DALLAS – May 13, 2024 – A team led by researchers at UT Southwestern Medical Center developed deep learning models to identify a simple set of rules that govern the activity of promoters – regions of DNA that initiate the process by which genes produce proteins. Their findings, published in Science, could lead to a better understanding of how promoters contribute to gene regulation in health and disease.

“Although promoters are essential for the function of every gene, our understanding of how these genetic elements operate is incomplete despite decades of study that have defined many of their features. Our research sheds new light on how these sequences work in humans and other mammals,” said Jian Zhou, Ph.D., Assistant Professor in the Lyda Hill Department of Bioinformatics at UT Southwestern. Dr. Zhou co-led the study with first author Kseniia Dudnyk, a graduate student in the Zhou Lab, and Jian Xu, Ph.D., a former researcher at the Children’s Medical Center Research Institute at UT Southwestern.

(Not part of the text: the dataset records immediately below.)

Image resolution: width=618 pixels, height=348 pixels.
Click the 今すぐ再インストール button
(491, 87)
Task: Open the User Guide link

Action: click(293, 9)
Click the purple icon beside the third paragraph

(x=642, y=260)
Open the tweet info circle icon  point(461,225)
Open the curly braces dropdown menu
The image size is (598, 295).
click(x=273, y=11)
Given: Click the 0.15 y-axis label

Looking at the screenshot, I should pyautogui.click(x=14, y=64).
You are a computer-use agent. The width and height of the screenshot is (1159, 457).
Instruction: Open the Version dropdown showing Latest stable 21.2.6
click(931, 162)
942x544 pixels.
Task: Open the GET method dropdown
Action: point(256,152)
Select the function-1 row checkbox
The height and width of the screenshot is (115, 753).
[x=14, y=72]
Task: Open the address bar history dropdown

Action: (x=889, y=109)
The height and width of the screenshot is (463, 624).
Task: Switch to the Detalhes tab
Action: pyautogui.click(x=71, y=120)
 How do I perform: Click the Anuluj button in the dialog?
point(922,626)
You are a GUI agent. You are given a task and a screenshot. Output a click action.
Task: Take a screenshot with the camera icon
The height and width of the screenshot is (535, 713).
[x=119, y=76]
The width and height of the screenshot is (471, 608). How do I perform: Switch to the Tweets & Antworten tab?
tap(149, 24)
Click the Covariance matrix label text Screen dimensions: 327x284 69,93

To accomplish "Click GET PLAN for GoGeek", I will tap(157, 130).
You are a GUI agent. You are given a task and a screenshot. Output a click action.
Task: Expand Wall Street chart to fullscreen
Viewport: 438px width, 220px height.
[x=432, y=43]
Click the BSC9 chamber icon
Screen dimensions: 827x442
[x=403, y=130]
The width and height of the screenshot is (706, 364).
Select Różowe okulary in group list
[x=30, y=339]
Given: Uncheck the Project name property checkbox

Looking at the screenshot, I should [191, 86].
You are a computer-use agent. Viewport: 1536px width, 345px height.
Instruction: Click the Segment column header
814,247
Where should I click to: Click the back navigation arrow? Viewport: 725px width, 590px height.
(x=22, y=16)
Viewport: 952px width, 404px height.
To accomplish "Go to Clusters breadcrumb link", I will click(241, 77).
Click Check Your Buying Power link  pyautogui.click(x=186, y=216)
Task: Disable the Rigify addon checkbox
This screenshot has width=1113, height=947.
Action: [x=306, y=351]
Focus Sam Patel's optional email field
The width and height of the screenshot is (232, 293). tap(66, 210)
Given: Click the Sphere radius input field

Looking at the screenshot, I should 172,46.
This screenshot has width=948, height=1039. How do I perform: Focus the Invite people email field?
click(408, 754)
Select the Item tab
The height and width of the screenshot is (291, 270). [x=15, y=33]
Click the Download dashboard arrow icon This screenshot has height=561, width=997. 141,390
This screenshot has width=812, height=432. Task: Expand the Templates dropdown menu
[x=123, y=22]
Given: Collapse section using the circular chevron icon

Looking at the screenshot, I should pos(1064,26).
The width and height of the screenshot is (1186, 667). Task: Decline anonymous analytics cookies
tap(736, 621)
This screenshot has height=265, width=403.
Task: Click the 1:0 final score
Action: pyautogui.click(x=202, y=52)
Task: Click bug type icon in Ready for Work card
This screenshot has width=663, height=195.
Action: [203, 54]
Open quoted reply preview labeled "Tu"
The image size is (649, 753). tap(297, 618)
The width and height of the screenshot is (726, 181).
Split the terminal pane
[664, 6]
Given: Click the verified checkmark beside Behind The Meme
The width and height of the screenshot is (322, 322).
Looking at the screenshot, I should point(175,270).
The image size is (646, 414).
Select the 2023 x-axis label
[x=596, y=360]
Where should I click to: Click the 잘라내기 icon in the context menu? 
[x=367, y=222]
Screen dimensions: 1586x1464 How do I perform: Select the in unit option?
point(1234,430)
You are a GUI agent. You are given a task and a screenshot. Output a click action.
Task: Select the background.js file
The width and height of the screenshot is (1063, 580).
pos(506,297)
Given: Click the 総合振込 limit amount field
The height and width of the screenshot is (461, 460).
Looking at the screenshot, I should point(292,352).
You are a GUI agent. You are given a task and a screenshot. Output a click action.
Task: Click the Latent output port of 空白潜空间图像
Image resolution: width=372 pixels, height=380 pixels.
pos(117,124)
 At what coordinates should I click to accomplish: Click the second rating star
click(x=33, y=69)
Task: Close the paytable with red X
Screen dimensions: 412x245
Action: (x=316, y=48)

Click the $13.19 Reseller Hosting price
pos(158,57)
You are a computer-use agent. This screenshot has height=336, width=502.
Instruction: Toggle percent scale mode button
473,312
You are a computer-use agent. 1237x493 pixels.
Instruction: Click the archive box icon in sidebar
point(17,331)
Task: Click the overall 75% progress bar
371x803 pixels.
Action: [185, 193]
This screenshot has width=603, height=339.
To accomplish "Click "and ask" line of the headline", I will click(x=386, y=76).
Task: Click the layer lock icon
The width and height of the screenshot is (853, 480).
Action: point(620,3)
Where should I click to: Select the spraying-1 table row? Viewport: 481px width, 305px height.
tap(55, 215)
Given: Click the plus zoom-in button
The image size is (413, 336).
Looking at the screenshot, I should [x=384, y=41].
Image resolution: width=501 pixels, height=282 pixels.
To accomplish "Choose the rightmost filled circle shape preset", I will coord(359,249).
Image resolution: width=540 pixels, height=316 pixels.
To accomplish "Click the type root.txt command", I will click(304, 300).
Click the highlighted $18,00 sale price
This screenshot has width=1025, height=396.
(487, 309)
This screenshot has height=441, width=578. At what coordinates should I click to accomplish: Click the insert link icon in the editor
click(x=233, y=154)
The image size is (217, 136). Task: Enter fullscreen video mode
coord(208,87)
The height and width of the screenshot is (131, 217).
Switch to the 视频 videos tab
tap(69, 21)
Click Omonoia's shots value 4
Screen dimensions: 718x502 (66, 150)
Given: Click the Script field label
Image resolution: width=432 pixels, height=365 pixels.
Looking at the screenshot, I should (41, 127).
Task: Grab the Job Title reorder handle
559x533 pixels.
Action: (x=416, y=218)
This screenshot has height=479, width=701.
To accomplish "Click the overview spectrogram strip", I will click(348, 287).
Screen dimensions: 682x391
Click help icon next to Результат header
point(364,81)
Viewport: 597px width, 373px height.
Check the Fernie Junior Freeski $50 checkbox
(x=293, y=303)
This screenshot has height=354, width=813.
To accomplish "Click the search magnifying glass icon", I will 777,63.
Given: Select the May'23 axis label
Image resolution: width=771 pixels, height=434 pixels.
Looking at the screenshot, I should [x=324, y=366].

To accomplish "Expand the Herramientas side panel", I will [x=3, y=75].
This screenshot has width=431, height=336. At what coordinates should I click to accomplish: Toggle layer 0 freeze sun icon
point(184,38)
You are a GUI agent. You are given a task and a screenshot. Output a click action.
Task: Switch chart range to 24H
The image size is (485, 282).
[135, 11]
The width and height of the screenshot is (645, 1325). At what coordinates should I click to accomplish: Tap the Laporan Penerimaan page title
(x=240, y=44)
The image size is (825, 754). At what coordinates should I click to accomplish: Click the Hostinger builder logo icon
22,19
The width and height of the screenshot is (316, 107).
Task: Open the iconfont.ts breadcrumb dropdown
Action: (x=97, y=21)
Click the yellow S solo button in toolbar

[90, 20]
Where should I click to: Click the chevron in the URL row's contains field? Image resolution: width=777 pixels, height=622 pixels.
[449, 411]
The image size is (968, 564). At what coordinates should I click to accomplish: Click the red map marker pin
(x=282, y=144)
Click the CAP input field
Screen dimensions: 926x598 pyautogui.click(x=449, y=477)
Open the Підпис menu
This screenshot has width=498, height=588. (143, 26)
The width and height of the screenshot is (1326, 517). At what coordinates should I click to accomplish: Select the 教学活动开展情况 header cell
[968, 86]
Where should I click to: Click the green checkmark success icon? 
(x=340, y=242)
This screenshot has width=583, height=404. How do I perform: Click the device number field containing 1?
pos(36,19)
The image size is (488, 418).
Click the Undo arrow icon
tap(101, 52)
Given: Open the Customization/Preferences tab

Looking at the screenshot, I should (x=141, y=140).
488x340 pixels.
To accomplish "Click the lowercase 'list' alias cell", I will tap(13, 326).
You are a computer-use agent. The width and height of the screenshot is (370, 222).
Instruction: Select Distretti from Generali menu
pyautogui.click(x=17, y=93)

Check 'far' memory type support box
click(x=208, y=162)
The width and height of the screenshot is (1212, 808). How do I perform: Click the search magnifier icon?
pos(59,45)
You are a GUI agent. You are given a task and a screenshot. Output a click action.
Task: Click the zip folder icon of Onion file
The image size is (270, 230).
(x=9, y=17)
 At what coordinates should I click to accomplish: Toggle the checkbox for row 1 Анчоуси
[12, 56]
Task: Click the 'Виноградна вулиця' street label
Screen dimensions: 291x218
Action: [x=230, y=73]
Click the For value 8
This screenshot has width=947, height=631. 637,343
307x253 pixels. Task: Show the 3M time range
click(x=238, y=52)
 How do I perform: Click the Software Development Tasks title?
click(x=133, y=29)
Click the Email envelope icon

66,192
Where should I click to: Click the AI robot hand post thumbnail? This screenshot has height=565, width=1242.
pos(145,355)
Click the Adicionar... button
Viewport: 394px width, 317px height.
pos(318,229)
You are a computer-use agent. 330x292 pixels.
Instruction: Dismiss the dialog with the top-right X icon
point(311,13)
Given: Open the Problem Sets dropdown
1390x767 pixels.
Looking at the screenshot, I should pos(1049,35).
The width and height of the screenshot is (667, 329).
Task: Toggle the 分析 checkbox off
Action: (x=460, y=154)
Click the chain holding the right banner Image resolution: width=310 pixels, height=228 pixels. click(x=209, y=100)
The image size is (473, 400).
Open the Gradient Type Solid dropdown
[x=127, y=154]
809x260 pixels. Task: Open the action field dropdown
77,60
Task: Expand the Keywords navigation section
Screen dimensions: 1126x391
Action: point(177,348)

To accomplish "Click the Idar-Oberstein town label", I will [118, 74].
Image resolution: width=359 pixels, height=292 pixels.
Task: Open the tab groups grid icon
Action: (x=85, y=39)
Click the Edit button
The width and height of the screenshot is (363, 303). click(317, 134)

Creating the proteins that cells use to perform their activities starts with a process known as transcription. That’s when an RNA polymerase protein latches onto a DNA strand and copies – or transcribes – the encoded information into an RNA molecule. The region where the RNA polymerase attaches to begin transcription is called the promoter. In humans, promoters are typically composed of hundreds of base pairs, the units that make up DNA. Although researchers have identified common base pair sequences shared among some regions of DNA that are promoters, these sequences are often absent in human promoters, leaving the rules of how DNA sequence directs the transcription process unclear.

To better define promoters in humans and how they operate, the researchers developed a machine learning program they named Puffin. After analyzing data from tens of thousands of recognized human promoters, the program determined that they are made of three types of sequence patterns: motifs, initiators, and trinucleotides.

Puffin showed that depending on how these elements are arranged, they can activate or repress transcription of a gene. Puffin also can predict how the arrangement of these elements can direct RNA polymerase to preferentially transcribe a single strand of DNA or transcribe both strands simultaneously toward opposite directions. This bidirectional transcription is common in human genes.

The program further showed that mice and other mammals shared similar rule sets for governing promoter operation. In addition, Puffin allowed the researchers to predict whether and how transcription would occur if they mutated promoters, findings that closely matched those from experiments.

The study authors suggested that Puffin could help them understand how promoters work in healthy cells as well as how disease-associated alterations in promoters could lead to changes in gene transcription. This program is available on a free web server (tss.zhoulab.io) so that other researchers can test any promoter sequence of interest. They added that using a similar machine learning approach could offer insights into other facets of the genome that are still not well understood.

Additional UTSW researchers who contributed to this study are Donghong Cai, Ph.D., a joint postdoctoral fellow with the Xu Lab, and Chenlai Shi, M.S., Data Scientist.

This study was funded by grants from the National Institutes of Health (DP2GM146336, R01DK111430, R01CA230631, and R01CA259581); the Cancer Prevention and Research Institute of Texas (RR190071); and a Leukemia & Lymphoma Society Scholar award.

Dr. Zhou is a Lupe Murchison Foundation Scholar in Medical Research and a member of the Harold C. Simmons Comprehensive Cancer Center.

About UT Southwestern Medical Center  

UT Southwestern, one of the nation’s premier academic medical centers, integrates pioneering biomedical research with exceptional clinical care and education. The institution’s faculty members have received six Nobel Prizes and include 25 members of the National Academy of Sciences, 21 members of the National Academy of Medicine, and 13 Howard Hughes Medical Institute Investigators. The full-time faculty of more than 3,100 is responsible for groundbreaking medical advances and is committed to translating science-driven research quickly to new clinical treatments. UT Southwestern physicians provide care in more than 80 specialties to more than 120,000 hospitalized patients, more than 360,000 emergency room cases, and oversee nearly 5 million outpatient visits a year.